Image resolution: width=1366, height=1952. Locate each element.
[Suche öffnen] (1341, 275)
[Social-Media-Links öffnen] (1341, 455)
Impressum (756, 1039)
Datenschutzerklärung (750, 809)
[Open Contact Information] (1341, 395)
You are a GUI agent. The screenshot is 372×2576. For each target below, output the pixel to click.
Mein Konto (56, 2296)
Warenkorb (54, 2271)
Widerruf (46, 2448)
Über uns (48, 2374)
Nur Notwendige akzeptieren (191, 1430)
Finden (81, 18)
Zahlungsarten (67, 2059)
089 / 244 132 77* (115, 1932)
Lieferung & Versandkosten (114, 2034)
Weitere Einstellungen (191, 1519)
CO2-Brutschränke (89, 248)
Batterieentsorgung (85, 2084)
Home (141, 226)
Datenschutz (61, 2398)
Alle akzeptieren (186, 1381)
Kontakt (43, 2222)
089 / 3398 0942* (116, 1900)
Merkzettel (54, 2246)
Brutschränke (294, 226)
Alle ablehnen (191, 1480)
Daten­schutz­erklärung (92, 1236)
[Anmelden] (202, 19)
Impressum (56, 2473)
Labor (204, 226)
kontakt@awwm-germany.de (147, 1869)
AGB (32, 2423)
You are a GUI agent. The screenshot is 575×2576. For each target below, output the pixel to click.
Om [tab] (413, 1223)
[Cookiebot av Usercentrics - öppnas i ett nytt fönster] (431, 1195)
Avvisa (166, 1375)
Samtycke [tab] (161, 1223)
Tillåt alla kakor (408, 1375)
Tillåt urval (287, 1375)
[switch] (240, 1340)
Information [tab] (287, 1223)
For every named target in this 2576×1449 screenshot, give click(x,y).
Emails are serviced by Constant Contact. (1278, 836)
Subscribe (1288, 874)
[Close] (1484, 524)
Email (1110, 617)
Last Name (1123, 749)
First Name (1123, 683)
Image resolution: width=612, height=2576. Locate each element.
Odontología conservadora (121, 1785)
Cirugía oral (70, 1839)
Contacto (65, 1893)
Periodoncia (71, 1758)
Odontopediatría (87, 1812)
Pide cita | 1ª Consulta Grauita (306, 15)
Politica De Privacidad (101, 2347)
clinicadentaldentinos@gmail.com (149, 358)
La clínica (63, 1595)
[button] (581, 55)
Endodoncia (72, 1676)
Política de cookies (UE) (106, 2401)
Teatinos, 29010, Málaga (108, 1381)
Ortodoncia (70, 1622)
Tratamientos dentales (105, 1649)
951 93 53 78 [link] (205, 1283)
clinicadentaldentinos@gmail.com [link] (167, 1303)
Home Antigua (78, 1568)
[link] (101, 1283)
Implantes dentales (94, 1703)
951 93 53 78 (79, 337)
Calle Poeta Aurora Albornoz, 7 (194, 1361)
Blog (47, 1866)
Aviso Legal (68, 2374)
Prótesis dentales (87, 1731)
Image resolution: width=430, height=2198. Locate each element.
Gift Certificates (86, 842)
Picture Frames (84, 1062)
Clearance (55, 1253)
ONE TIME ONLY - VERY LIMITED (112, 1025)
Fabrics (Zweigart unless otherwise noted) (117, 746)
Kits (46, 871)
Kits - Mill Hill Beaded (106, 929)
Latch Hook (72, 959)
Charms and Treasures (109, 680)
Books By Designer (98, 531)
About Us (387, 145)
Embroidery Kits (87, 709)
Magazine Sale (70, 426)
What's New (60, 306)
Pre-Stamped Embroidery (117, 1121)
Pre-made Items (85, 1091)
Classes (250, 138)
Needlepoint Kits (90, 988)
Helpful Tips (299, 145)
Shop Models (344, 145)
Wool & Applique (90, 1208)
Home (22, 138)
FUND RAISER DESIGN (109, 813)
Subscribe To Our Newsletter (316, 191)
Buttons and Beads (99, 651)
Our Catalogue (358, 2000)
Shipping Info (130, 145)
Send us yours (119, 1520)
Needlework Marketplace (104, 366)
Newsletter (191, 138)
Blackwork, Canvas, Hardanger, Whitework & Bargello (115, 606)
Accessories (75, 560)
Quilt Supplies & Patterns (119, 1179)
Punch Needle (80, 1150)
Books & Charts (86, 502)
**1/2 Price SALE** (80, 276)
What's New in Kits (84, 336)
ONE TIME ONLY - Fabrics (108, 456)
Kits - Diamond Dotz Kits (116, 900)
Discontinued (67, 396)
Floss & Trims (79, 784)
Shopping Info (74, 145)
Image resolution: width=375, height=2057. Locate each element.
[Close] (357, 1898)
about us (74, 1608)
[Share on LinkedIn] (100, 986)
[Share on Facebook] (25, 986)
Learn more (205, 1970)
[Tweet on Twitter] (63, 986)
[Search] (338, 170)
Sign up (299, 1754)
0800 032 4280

- [Required action]
Output the lines above exactly, but only those between the line holding "[Open Contact Information] (1341, 395)" and the line holding "First Name (1123, 683)", inclusive.

- [Exercise answer]
[Open Contact Information] (1341, 395)
You are a GUI agent. The screenshot is 372×2576. For each target below, output the pixel to click.
Mein Konto (56, 2296)
Warenkorb (54, 2271)
Widerruf (46, 2448)
Über uns (48, 2374)
Nur Notwendige akzeptieren (191, 1430)
Finden (81, 18)
Zahlungsarten (67, 2059)
089 / 244 132 77* (115, 1932)
Lieferung & Versandkosten (114, 2034)
Weitere Einstellungen (191, 1519)
CO2-Brutschränke (89, 248)
Batterieentsorgung (85, 2084)
Home (141, 226)
Datenschutz (61, 2398)
Alle akzeptieren (186, 1381)
Kontakt (43, 2222)
089 / 3398 0942* (116, 1900)
Merkzettel (54, 2246)
Brutschränke (294, 226)
Alle ablehnen (191, 1480)
Daten­schutz­erklärung (92, 1236)
[Anmelden] (202, 19)
Impressum (56, 2473)
Labor (204, 226)
kontakt@awwm-germany.de (147, 1869)
AGB (32, 2423)
You are a GUI agent. The screenshot is 575×2576. For each target below, output the pixel to click.
Om [tab] (413, 1223)
[Cookiebot av Usercentrics - öppnas i ett nytt fönster] (431, 1195)
Avvisa (166, 1375)
Samtycke [tab] (161, 1223)
Tillåt alla kakor (408, 1375)
Tillåt urval (287, 1375)
[switch] (240, 1340)
Information [tab] (287, 1223)
For every named target in this 2576×1449 screenshot, give click(x,y).
Emails are serviced by Constant Contact. (1278, 836)
Subscribe (1288, 874)
[Close] (1484, 524)
Email (1110, 617)
Last Name (1123, 749)
First Name (1123, 683)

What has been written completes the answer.